Katy (kathy_h) | 9435 comments Mod
Bob wrote: "In the Heart of the Sea: The Tragedy of the Whaleship Essex by Nathaniel Philbrick is an excellent history of the voyage of the Essex. It details the sinking of the ship..."

I have that on my TBR list for March to go along with Moby Dick. Great addition to the thread!


message 6: by Katy, New School Classics (new) - rated it 1 star

Katy (kathy_h) | 9435 comments Mod
I am about halfway through In the Heart of the Sea: The Tragedy of the Whaleship Essex. It is an interesting book and easy to read. Actually I think a really nice background read for the upcoming Moby-Dick; or, The Whale


message 7: by Katy, New School Classics (new) - rated it 1 star

Katy (kathy_h) | 9435 comments Mod
Sperm Whale



The sperm whale (Physeter macrocephalus), or cachalot, is the largest of the toothed whales and the largest toothed predator. It is the only living member of genus Physeter, and one of three extant species in the sperm whale family, along with the pygmy sperm whale and dwarf sperm whale of the genus Kogia.
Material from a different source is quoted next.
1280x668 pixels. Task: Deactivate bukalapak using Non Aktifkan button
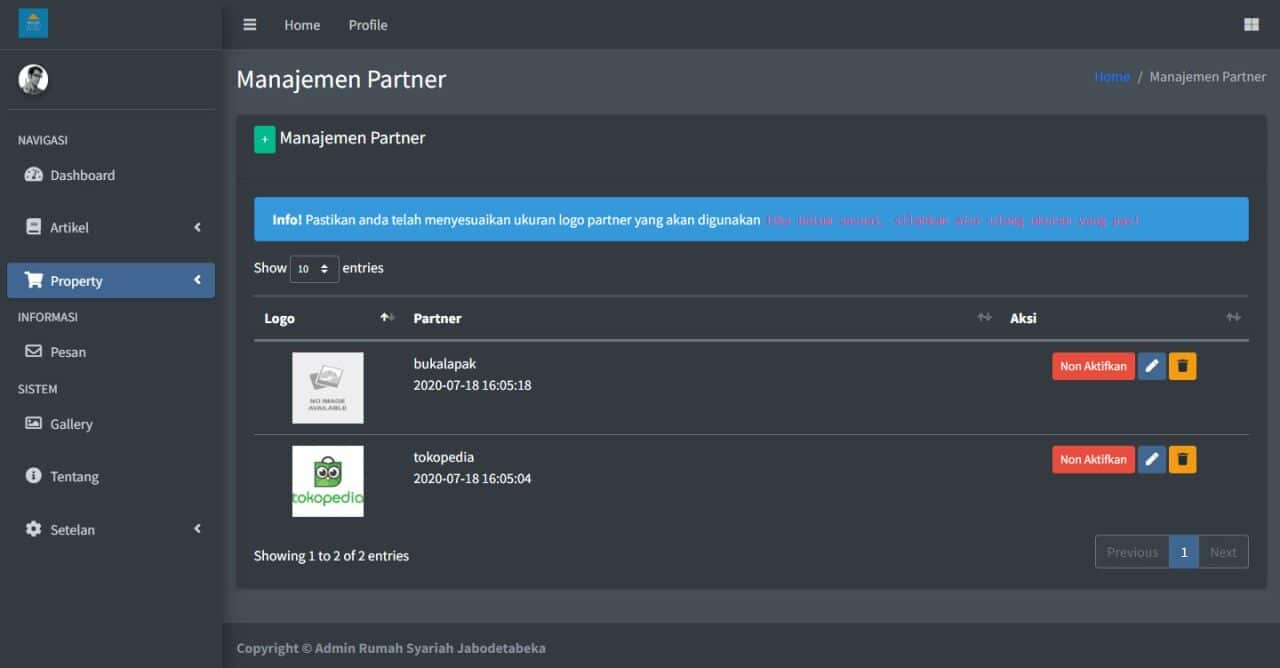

Mature males average at 16 metres (52 ft) in length but some may reach 20.5 metres (67 ft), with the head representing up to one-third of the animal's length. The sperm whale feeds primarily on squid. Plunging to 3 kilometres (9,800 ft) for prey, it is the deepest diving mammal. Its clicking vocalization, a form of echolocation and communication, may be as loud as 230 decibels (re 1 µPa at 1 m) underwater,[3] making it the loudest sound produced by any animal. It has the largest brain of any animal on Earth, more than five times heavier than a human's. Sperm whales can live for more than 60 years.

The sperm whale can be found anywhere in the open ocean. Females and young males live together in groups while mature males live solitary lives outside of the mating season. The females cooperate to protect and nurse their young. Females give birth every four to twenty years, and care for the calves for more than a decade. A mature sperm whale has few natural predators. Calves and weakened adults are taken by pods of orcas.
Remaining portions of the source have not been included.